** Opening Exercise input block **

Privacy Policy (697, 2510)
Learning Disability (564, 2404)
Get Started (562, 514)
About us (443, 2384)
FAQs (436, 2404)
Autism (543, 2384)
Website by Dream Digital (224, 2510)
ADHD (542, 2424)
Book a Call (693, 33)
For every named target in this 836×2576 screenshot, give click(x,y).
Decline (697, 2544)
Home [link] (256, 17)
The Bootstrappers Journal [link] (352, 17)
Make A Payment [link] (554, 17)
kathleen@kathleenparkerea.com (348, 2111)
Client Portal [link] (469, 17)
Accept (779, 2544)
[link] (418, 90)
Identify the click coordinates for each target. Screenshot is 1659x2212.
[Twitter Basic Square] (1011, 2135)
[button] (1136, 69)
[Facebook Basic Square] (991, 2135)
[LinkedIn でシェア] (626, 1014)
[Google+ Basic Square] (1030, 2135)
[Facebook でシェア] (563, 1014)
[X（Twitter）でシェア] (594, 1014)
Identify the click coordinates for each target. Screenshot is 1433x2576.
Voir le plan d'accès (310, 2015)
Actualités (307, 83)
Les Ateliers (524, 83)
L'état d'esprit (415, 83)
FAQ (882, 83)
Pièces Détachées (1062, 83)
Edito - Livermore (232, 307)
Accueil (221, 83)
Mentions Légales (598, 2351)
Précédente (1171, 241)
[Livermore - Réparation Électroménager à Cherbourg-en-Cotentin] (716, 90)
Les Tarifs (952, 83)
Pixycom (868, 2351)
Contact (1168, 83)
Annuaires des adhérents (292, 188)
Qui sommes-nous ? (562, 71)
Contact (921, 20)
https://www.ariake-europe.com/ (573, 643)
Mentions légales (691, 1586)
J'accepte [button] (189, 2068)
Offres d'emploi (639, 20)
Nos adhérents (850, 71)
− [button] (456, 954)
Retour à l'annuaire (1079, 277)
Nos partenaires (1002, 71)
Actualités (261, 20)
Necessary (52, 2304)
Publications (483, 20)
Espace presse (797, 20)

** Closing Exercise input block **

* **What you should do**: Reproduce only the lines above spanning from the line containing "Autism (543, 2384)" through the line containing "Screenshot is 1659x2212.", word for word.

* **Output of the task**:
Autism (543, 2384)
Website by Dream Digital (224, 2510)
ADHD (542, 2424)
Book a Call (693, 33)
For every named target in this 836×2576 screenshot, give click(x,y).
Decline (697, 2544)
Home [link] (256, 17)
The Bootstrappers Journal [link] (352, 17)
Make A Payment [link] (554, 17)
kathleen@kathleenparkerea.com (348, 2111)
Client Portal [link] (469, 17)
Accept (779, 2544)
[link] (418, 90)
Identify the click coordinates for each target. Screenshot is 1659x2212.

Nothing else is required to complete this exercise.